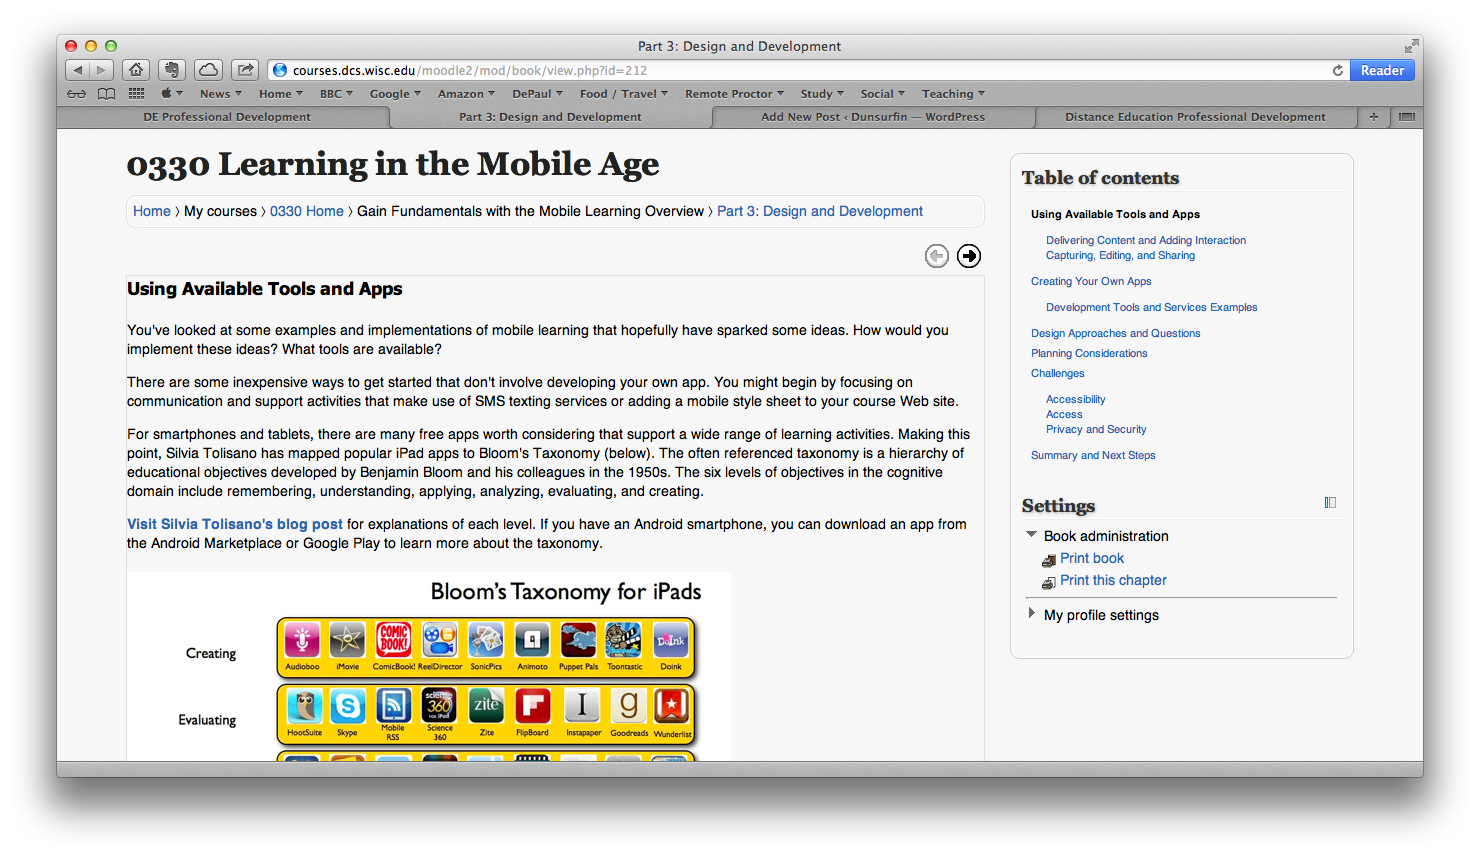1480x856 pixels.
Task: Show all tabs with the tab overview button
Action: [1406, 117]
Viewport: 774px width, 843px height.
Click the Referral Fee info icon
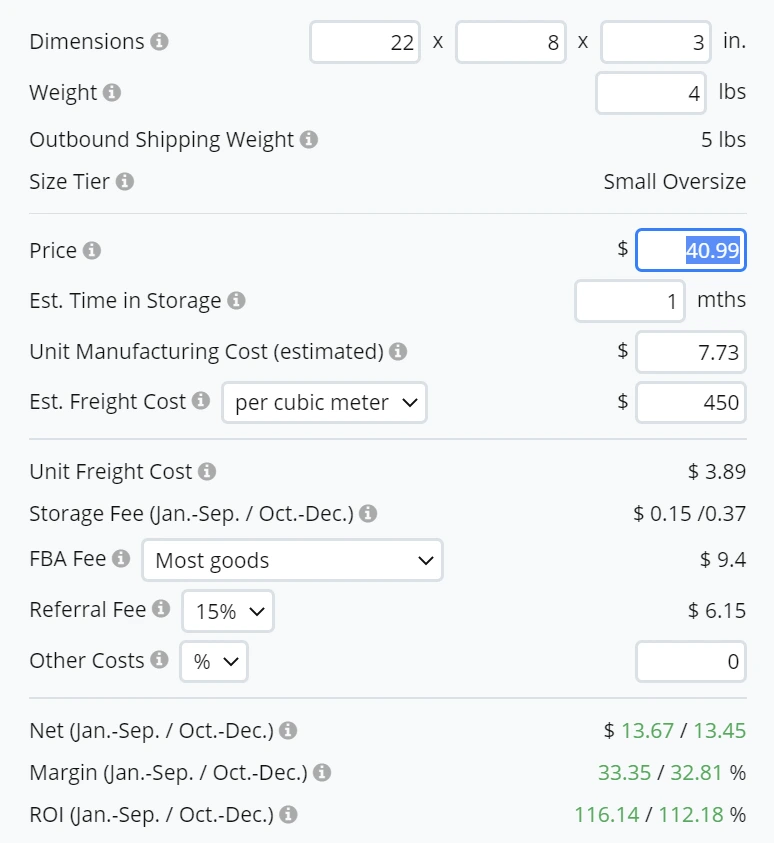click(x=163, y=610)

* * *

Instructions for the task:
Only the lines from the one holding "Viewport: 774px width, 843px height." through the end of the records belong in the answer, copied exactly and without pictures.

Task response:
Viewport: 774px width, 843px height.
Click the Referral Fee info icon
click(x=163, y=610)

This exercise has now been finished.